Pre-shabbat action of the week
Shabbat Shalom! Is anyone else feeling scattered these days? Between election news, the government shutdown, supercharged hurricanes, and our busy lives, no wonder our heads are spinning. Let’s take a moment to center ourselves in action before centering ourselves in the rest and reflection of Shabbat.
We have a new opportunity to resist the proposed Williams NESE pipeline! Our allies at New Yorkers for Clean Power and the Natural Resources Defense Council are challenging the NY Public Service Commission’s decision earlier this fall to approve National Grid’s plan, including the Williams and other proposed fossil fuel pipelines. Click here to send a letter in support of these petitions now - we can’t afford to be sinking more money into infrastructure that pollutes our air, threatens delicate ecosystems, and takes us farther away from a sustainable future!
Reminder: if you haven’t yet signed our Jewish community letter to Governor Hochul urging her to advance renewables in NYS, please do so here and share it with your networks!
Idea to Ponder:
Obligation. Calling. These are big words. They can be daunting. As we push forward doggedly in our climate work, how do we see ourselves and from where do we draw strength?

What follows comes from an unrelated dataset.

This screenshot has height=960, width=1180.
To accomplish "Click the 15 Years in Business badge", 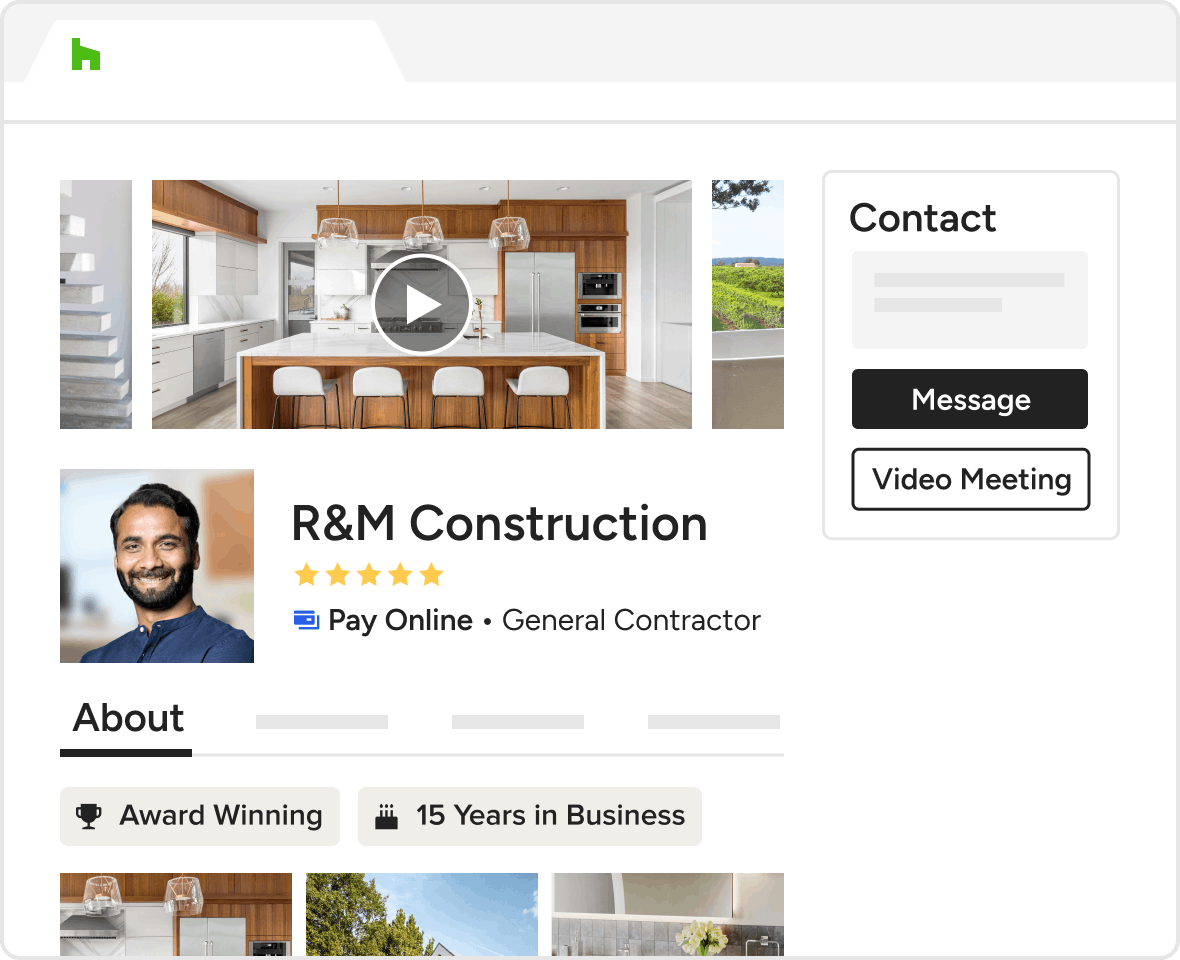I will click(530, 816).
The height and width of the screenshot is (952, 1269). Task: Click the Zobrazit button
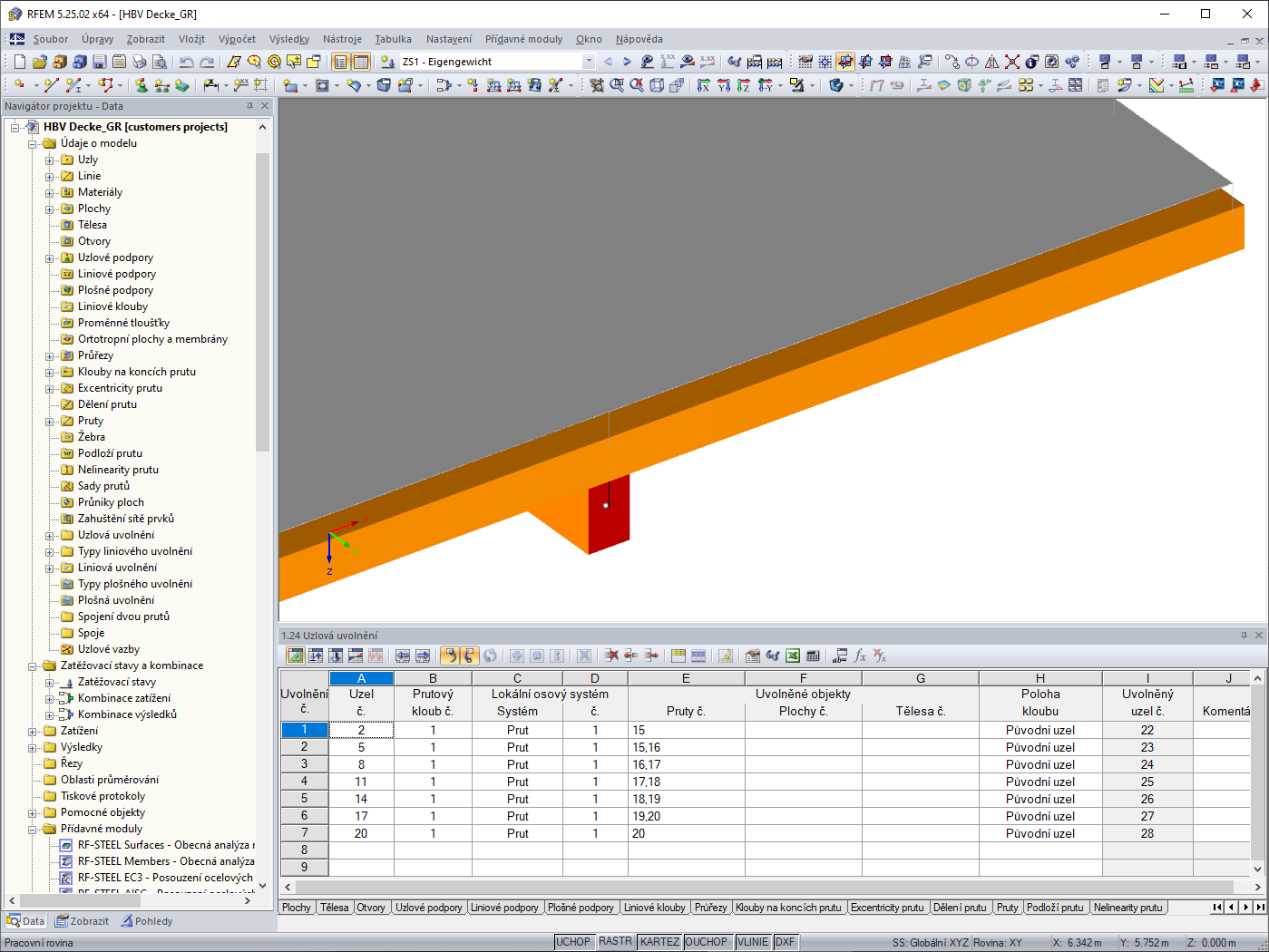pyautogui.click(x=82, y=920)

Torah tells us that Noah took on the major obligation of building an ark and populating it with life. But God literally closed the door of the Ark before bringing the flood. Noah gets that wind at his back.
Abraham (at that point still Abram), who we read about in this week’s parsha, heard a calling and entered into a covenant that became an obligation. God’s promise that he will become a great nation gave Abram a wind at his back.
And us? We are the ones alive today in this time of crisis and peril. We could see it as a burden we neither sought nor wanted. But here we are, making the phone calls, showing up at the rallies, organizing others to take action. Where’s the wind at our backs?
One answer might be both comforting and generative: purpose. We can easily feel deployed by the Holy One to protect creation. What bigger purpose could there be? Purpose makes room for joy and patience. It can temper the inevitable frustrations inherent in our work. Sinking down into our sense of purpose creates not just a wind at our backs, but wings to carry us.